• Problem to work on: When you transcribe the entries, reproduce every character and exclude the images.

[Opening Raw data section]

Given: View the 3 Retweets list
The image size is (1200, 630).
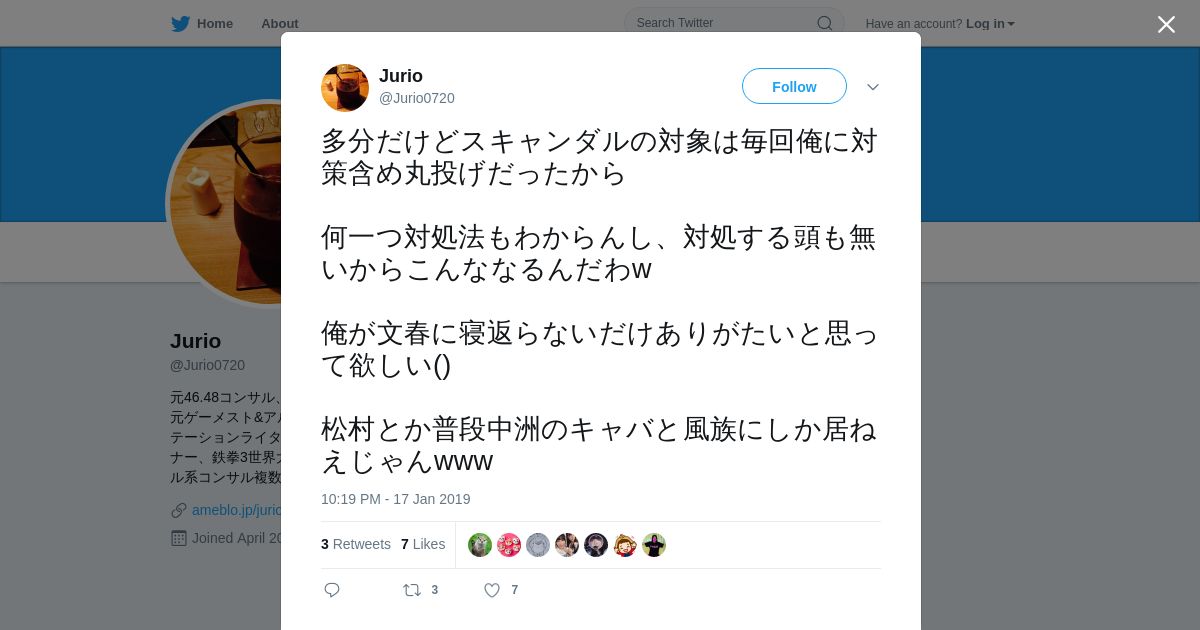Looking at the screenshot, I should (x=356, y=544).
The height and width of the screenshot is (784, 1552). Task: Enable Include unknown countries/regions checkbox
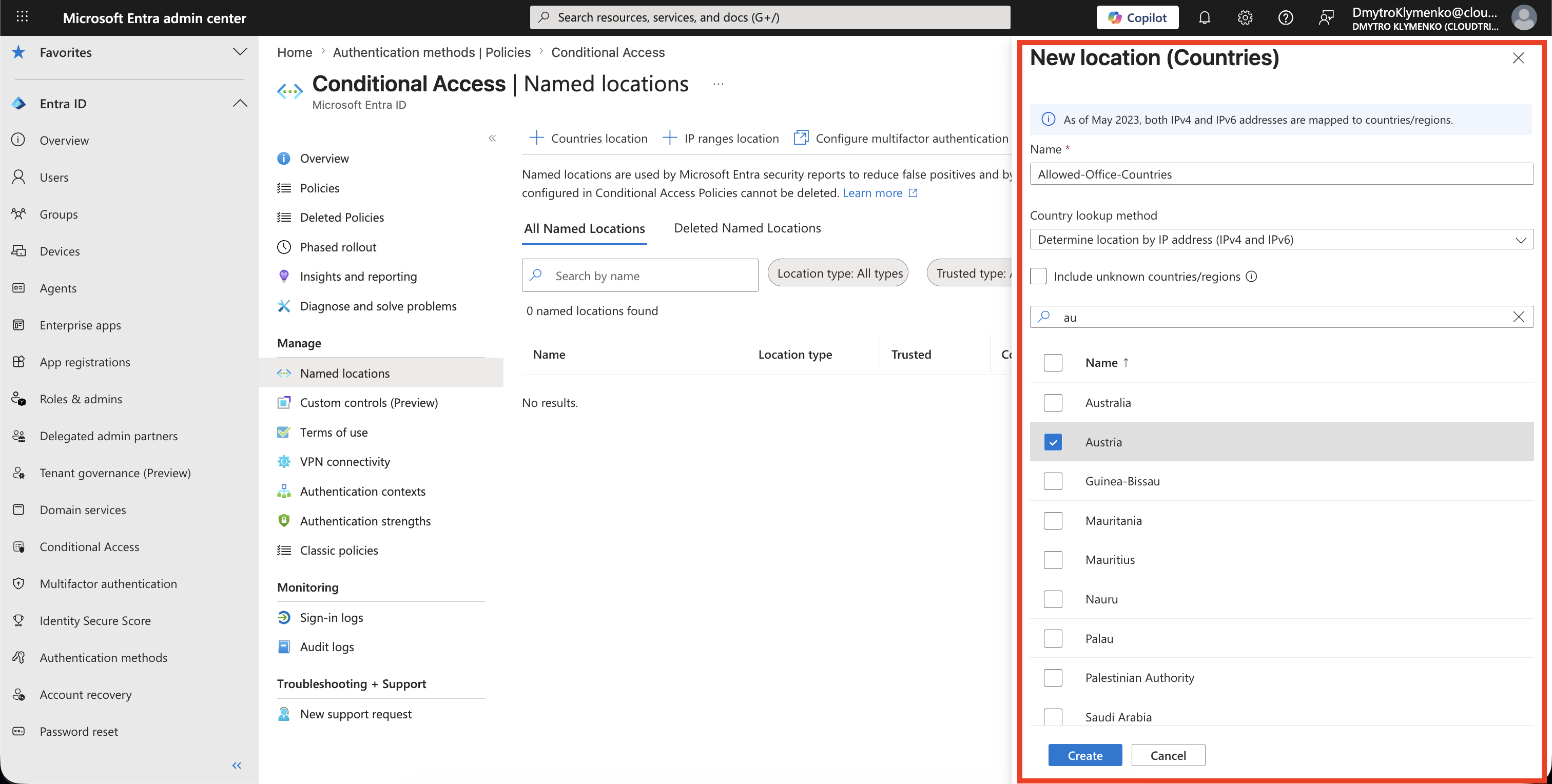(1038, 277)
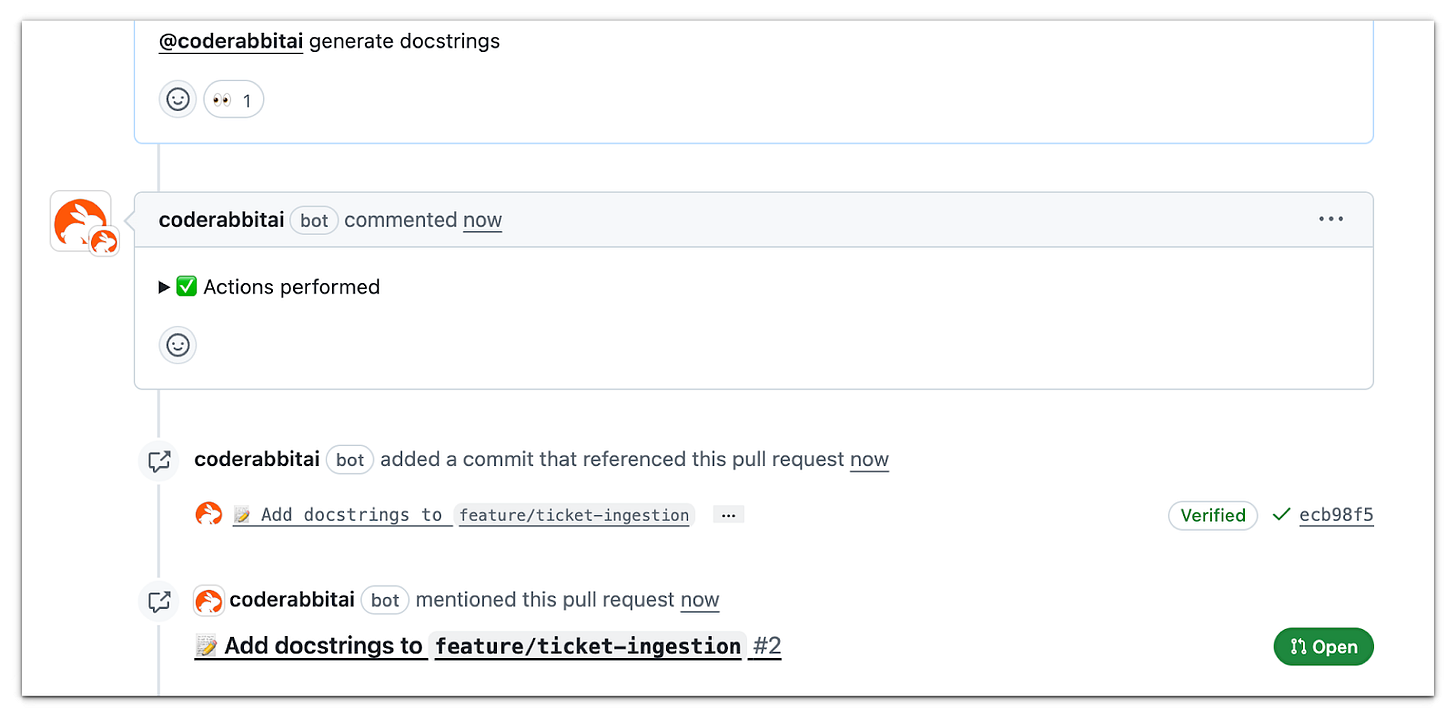The height and width of the screenshot is (720, 1456).
Task: Open the three-dot comment options menu
Action: 1331,219
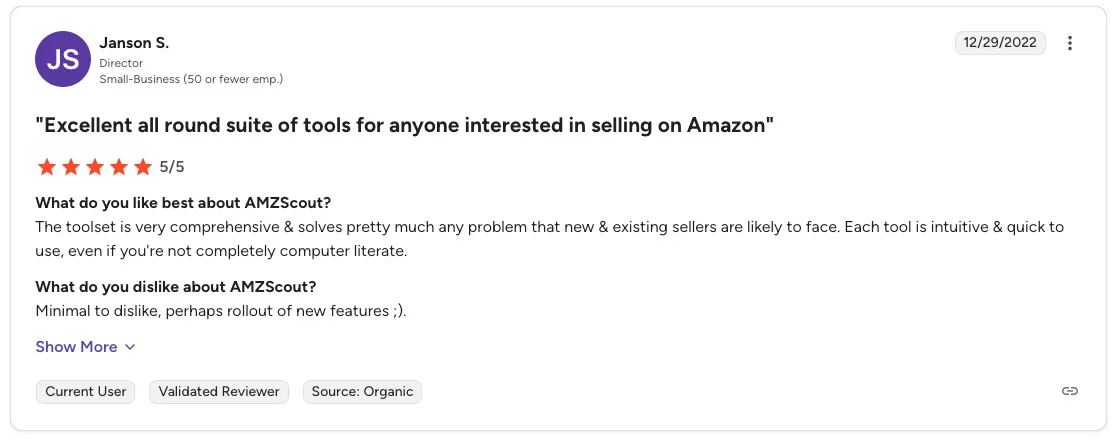The width and height of the screenshot is (1115, 439).
Task: Click the 5/5 rating score text
Action: (171, 167)
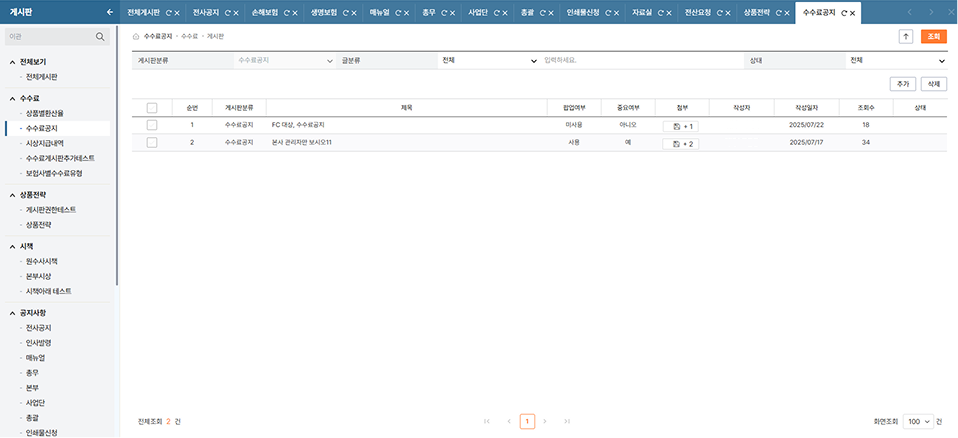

[Closing Raw data section]

• Solution to the exercise:
Given: View the 3 Retweets list
The image size is (1200, 630).
Looking at the screenshot, I should (x=356, y=544).
The height and width of the screenshot is (784, 1552). Task: Enable Include unknown countries/regions checkbox
(1038, 277)
The height and width of the screenshot is (720, 1456).
Task: Open the three-dot comment options menu
Action: 1331,219
The width and height of the screenshot is (1115, 439).
Task: Click the 5/5 rating score text
Action: (171, 167)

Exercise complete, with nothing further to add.